Source records |
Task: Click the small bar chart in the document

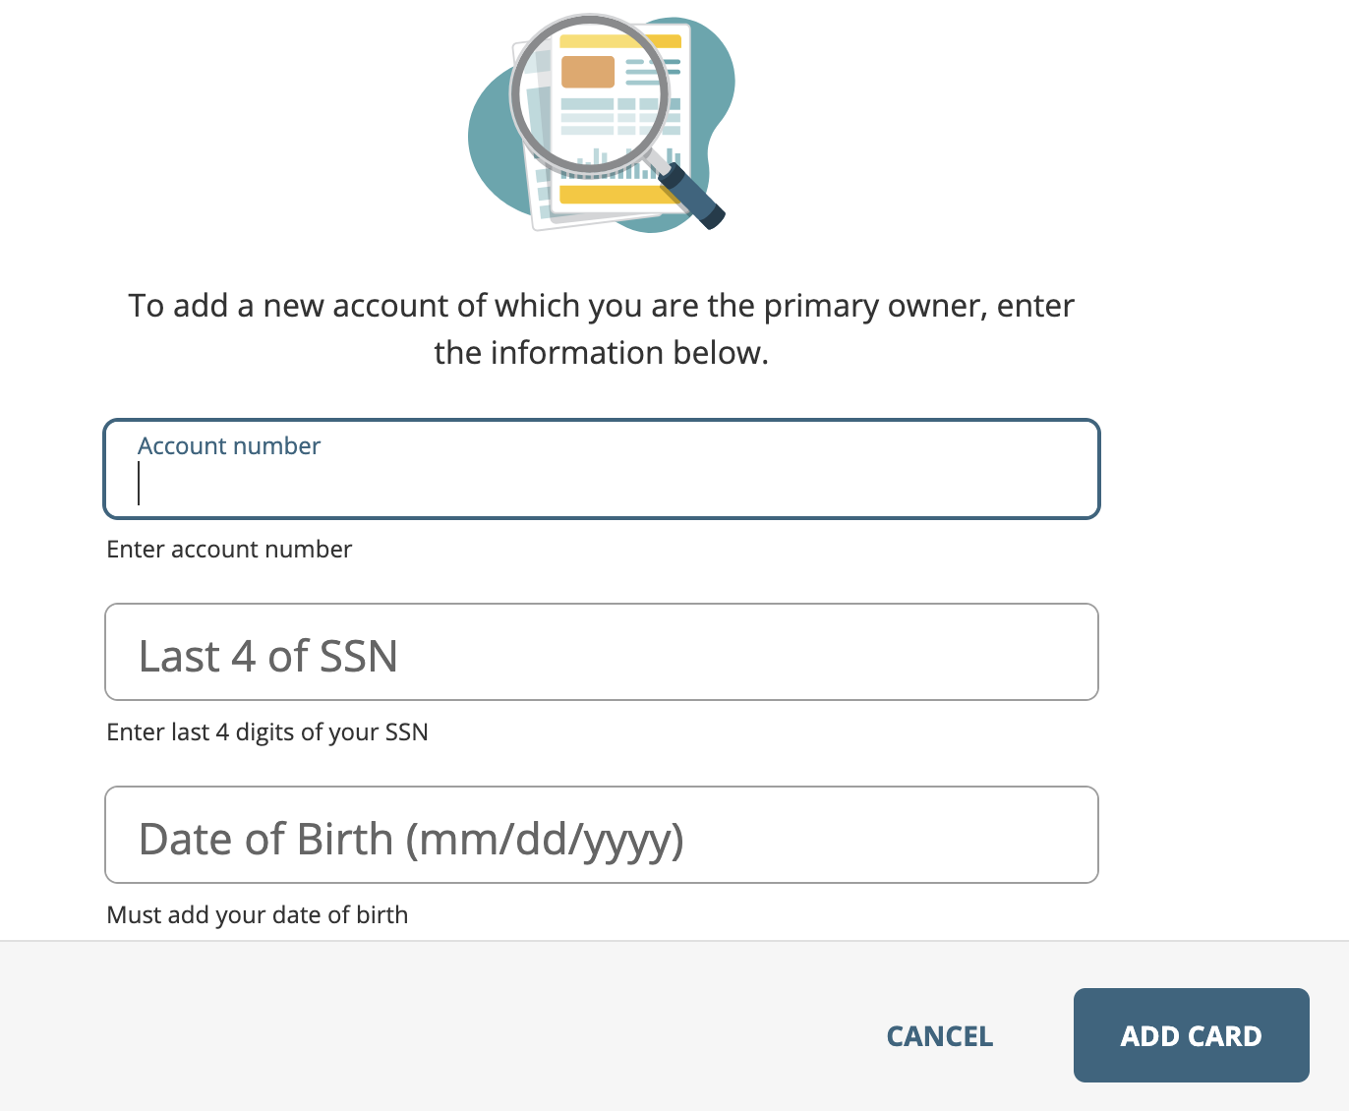Action: 621,163
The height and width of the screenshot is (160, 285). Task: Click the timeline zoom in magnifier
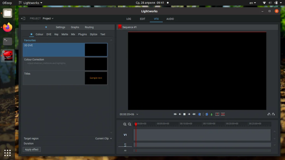tap(125, 124)
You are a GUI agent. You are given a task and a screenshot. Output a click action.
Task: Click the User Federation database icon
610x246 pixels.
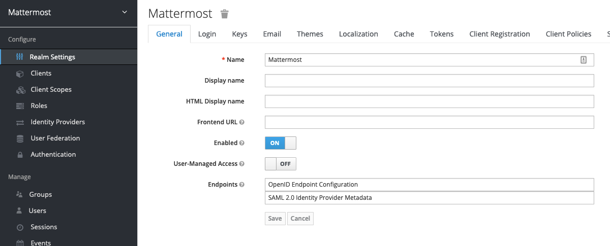point(20,138)
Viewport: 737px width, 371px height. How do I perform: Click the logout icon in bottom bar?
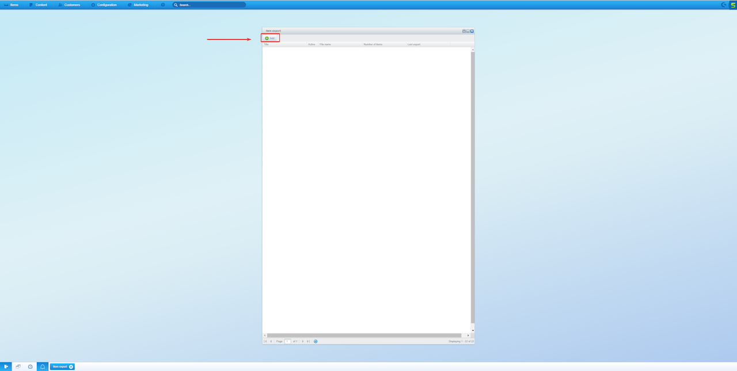coord(6,366)
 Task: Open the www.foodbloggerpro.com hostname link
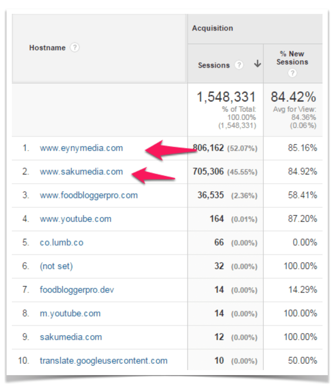89,195
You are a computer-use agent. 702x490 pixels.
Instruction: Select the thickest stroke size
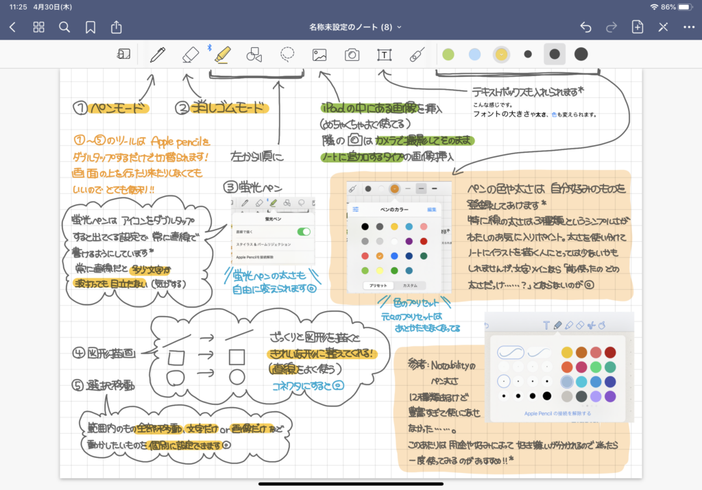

Exercise | Bring together every line in the entries that holds the string "agent".

Answer |
You are a GUI agent. You are given a task and a screenshot. Output a click action.
You are a computer-use agent. 702x490 pixels.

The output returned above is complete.